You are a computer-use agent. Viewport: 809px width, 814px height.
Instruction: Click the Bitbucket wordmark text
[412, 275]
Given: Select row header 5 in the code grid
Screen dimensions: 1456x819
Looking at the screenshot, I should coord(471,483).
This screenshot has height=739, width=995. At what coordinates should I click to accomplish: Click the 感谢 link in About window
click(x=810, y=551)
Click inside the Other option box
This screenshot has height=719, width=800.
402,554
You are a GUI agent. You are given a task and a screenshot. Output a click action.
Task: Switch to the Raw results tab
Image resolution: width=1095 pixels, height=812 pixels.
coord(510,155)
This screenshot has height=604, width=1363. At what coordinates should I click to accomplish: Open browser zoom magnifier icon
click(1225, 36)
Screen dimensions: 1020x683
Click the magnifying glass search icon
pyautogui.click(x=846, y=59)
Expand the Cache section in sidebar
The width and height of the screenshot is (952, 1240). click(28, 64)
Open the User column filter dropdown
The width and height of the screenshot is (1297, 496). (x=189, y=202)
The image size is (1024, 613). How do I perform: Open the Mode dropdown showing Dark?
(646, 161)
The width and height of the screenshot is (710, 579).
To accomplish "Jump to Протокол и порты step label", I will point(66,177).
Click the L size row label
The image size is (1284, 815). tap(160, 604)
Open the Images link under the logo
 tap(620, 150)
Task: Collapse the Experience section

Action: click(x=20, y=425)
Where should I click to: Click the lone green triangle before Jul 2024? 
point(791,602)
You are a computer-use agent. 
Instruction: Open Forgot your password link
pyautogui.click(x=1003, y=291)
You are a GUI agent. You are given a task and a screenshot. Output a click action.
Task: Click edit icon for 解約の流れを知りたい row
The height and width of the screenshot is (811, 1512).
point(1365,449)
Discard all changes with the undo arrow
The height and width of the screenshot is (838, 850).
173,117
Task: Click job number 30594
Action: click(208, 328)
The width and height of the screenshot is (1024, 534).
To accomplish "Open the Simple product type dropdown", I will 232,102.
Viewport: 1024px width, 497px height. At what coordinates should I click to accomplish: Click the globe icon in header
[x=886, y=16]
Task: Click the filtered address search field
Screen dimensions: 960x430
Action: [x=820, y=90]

• Treść polecenia
Przepisz wszystkie powyższe pozycje wiersz po wierszu, bez jakichkolwiek zmian.

• Odpowiedź
You are a computer-use agent. Viewport: 809px width, 814px height.
Instruction: Click the Bitbucket wordmark text
[412, 275]
Given: Select row header 5 in the code grid
Screen dimensions: 1456x819
Looking at the screenshot, I should coord(471,483).
This screenshot has height=739, width=995. At what coordinates should I click to accomplish: Click the 感谢 link in About window
click(x=810, y=551)
Click inside the Other option box
This screenshot has height=719, width=800.
402,554
You are a GUI agent. You are given a task and a screenshot. Output a click action.
Task: Switch to the Raw results tab
Image resolution: width=1095 pixels, height=812 pixels.
coord(510,155)
This screenshot has height=604, width=1363. At what coordinates should I click to accomplish: Open browser zoom magnifier icon
click(1225, 36)
Screen dimensions: 1020x683
Click the magnifying glass search icon
pyautogui.click(x=846, y=59)
Expand the Cache section in sidebar
The width and height of the screenshot is (952, 1240). click(28, 64)
Open the User column filter dropdown
The width and height of the screenshot is (1297, 496). (x=189, y=202)
The image size is (1024, 613). How do I perform: Open the Mode dropdown showing Dark?
(646, 161)
The width and height of the screenshot is (710, 579).
To accomplish "Jump to Протокол и порты step label", I will point(66,177).
Click the L size row label
The image size is (1284, 815). tap(160, 604)
Open the Images link under the logo
 tap(620, 150)
Task: Collapse the Experience section

Action: click(x=20, y=425)
Where should I click to: Click the lone green triangle before Jul 2024? 
point(791,602)
You are a computer-use agent. 
Instruction: Open Forgot your password link
pyautogui.click(x=1003, y=291)
You are a GUI agent. You are given a task and a screenshot. Output a click action.
Task: Click edit icon for 解約の流れを知りたい row
The height and width of the screenshot is (811, 1512).
point(1365,449)
Discard all changes with the undo arrow
The height and width of the screenshot is (838, 850).
173,117
Task: Click job number 30594
Action: click(208, 328)
The width and height of the screenshot is (1024, 534).
To accomplish "Open the Simple product type dropdown", I will 232,102.
Viewport: 1024px width, 497px height. At what coordinates should I click to accomplish: Click the globe icon in header
[x=886, y=16]
Task: Click the filtered address search field
Screen dimensions: 960x430
Action: [x=820, y=90]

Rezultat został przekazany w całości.